* [TEXTO DE LECTURA]

◇ ◇ ◇ ◇ ◇

Un momento grabado a fuego en la memoria
Adolfo Suárez llegó a aquel 23 de febrero en uno de sus momentos más vulnerables de su trayectoria personal y política. Tras haber pilotado la Transición y convertirse en símbolo de la nueva etapa democrática, ya había decidido apartarse de la política, agotado por las tensiones internas de su propio partido y por una presión social que lo había desgastado hasta el límite. Lo que no imaginaba era que su despedida coincidiera con un intento de golpe de Estado.
Su figura permaneció erguida en un hemiciclo que se desplomaba al suelo, un gesto que con el tiempo se convirtió en emblema de dignidad institucional y que, paradójicamente, no le sirvió para frenar el desplome electoral de su partido meses después.

◇ ◇ ◇ ◇ ◇

* [DATOS EXTRAÍDOS]
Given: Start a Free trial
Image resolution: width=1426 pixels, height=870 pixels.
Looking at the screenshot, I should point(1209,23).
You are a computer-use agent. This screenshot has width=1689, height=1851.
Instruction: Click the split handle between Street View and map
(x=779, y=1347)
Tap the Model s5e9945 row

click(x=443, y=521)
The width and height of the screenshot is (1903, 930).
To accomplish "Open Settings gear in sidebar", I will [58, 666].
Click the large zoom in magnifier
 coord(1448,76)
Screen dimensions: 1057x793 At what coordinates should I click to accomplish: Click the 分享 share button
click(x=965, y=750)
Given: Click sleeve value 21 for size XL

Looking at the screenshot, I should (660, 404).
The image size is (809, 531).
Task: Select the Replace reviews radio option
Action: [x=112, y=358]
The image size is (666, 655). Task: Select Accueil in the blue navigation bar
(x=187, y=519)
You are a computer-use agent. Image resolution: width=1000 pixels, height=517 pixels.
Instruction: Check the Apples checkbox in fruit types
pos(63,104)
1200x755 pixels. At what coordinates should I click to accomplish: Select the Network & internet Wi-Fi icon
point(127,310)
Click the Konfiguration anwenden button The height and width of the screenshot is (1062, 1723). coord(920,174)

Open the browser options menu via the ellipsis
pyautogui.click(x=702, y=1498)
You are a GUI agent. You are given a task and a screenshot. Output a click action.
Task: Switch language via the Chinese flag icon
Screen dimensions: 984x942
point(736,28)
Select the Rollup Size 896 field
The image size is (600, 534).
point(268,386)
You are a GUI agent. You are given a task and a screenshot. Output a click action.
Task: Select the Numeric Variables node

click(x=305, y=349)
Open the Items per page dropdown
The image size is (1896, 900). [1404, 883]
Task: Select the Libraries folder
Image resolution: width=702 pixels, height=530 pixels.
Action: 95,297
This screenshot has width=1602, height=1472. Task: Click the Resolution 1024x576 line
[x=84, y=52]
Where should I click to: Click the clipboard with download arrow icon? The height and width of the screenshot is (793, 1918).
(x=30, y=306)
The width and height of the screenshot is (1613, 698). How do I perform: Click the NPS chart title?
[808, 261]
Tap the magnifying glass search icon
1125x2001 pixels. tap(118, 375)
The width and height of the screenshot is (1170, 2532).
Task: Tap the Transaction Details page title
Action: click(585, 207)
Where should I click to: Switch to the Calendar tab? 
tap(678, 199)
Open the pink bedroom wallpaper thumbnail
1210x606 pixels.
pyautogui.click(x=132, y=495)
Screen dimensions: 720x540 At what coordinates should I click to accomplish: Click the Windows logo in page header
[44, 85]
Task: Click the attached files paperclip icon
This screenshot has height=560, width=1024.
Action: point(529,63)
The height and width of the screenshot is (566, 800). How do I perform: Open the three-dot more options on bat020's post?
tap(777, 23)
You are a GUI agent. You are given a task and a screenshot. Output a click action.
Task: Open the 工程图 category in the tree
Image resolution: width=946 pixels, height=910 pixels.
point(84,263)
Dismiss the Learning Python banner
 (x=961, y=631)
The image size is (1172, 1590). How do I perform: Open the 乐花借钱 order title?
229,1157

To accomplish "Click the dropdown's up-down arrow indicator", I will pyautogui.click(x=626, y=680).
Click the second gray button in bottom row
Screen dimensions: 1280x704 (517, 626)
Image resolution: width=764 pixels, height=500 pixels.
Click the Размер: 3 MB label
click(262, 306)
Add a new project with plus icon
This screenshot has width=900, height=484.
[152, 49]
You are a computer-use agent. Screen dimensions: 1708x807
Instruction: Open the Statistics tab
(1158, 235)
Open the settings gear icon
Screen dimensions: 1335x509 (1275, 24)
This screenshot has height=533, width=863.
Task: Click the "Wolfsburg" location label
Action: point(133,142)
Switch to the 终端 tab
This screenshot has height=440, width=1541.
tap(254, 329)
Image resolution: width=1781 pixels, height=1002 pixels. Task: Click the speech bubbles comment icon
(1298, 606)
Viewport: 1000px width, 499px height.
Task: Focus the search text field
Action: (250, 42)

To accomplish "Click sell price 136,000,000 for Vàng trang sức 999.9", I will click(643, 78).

◇ ◇ ◇ ◇ ◇

* [REQUISITOS DEL PROBLEMA]
Escriba la continuación del texto sobre Adolfo Suárez y el 23 de febrero a partir de su última oración. Los registros provienen de una fuente distinta.

* [RESPUESTA ESCRITA]
A su lado, Manuel Gutiérrez Mellado encarnó otro tipo de entereza. Militar veterano, con una larga carrera que lo llevó a ocupar puestos clave en la modernización de las Fuerzas Armadas, había trabajado desde dentro para reducir su presencia en la vida política. El día del golpe, lejos de replegarse ante los asaltantes, se enfrentó a ellos, convirtiéndose en una de las imágenes más icónicas del 23-F. No era un personaje sencillo ni exento de sombras; su pasado mostraba contradicciones y virajes, pero también un proceso de transformación que lo llevó a defender sin titubeos el nuevo marco constitucional.
Y el tercero en resistir sin esconderse fue Santiago Carrillo. El líder comunista, recién reincorporado a la política española tras décadas en el exilio, comprendía como pocos el peso de la historia. Su decisión de mantenerse en su asiento durante los disparos sigue siendo objeto de interpretaciones diversas, pero su trayectoria posterior confirma la magnitud del momento que vivía y, con el paso del tiempo, se convirtió en uno de los rostros más complejos de aquella noche, capaz de simbolizar a la vez el sacrificio político y el esfuerzo de conciliación.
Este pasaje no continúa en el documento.